Capital em detrimento da vida: quando um desastre natural se torna uma questão política

04/04/2023 |

Pınar Yüksek

Leia o artigo de Pınar Yüksek sobre as lutas para sustentar a vida após os terremotos na Turquia e na Síria

Em fevereiro, testemunhamos dois grandes terremotos no sudeste da Turquia e no noroeste da Síria com epicentros localizados em Cacramanemaraxe (cidade localizada no sul-sudeste da Turquia). Esses terremotos impactaram 11 grandes cidades. De acordo com informações oficiais, aproximadamente 50 mil pessoas perderam a vida e milhões ficaram feridas nesses terremotos. Além disso, outras milhões de pessoas perderam suas casas. Mais de 100.000 edificações foram demolidas em consequência dos terremotos. Ademais, algumas cidades foram completamente destruídas juntamente com toda a nossa riqueza cultural e patrimônio histórico. Um terremoto é considerado um desastre natural. Ainda assim, a extensão da destruição e os resultantes esforços de socorro descoordenados transformaram o terremoto na Turquia em uma catástrofe. Embora dois meses tenham se passado desde o terremoto, o governo do Partido da Justiça e Desenvolvimento (AKP), mais uma vez, demostrou como destruiu todas as organizações. Eles não tiveram a capacidade de fornecer tendas e abrigo para seus cidadãos cujas casas foram demolidas ou tornaram-se inabitáveis durante os dias frios de inverno.
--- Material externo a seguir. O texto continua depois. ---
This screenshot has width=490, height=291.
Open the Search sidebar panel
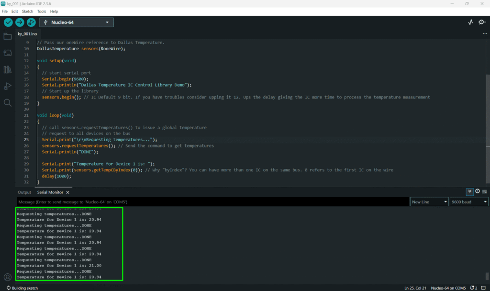tap(8, 102)
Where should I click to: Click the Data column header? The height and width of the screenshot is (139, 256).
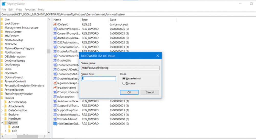click(113, 20)
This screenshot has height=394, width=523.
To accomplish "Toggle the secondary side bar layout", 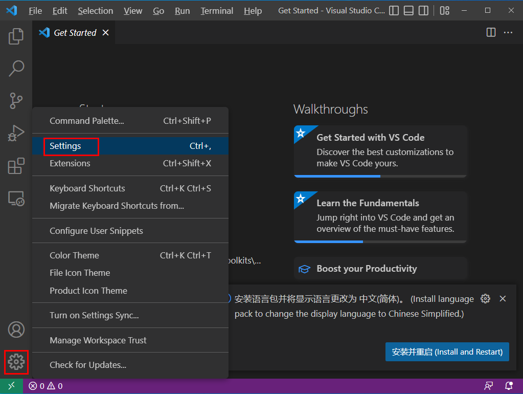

O governo do AKP, que está no poder na Turquia há vinte anos, ignorou todos os direitos e necessidades básicas de seus cidadãos. Da habitação à saúde, ficamos à mercê dos mercados e da ganância devido às políticas neoliberais que implementou desde o dia em que assumiu o controle do Estado. Hoje, o governo e suas políticas transformaram um desastre natural em uma catástrofe. Por isso mesmo, a importância de priorizar a vida em detrimento do capital foi demonstrada novamente, ainda que, em decorrência de acontecimentos trágicos.

A principal razão para o desastre atual é que as políticas implementadas pelo governo do AKP são direcionadas contra o interesse público. Trata-se de um governo que descarta a razão e todas as formas de ciência e conhecimento e só trabalha para gerar lucro para indivíduos por meio da exploração do bem público e das riquezas. O caso dos terremotos de fevereiro é uma ilustração exemplar da concepção que este governo tem das instituições e responsabilidades do Estado.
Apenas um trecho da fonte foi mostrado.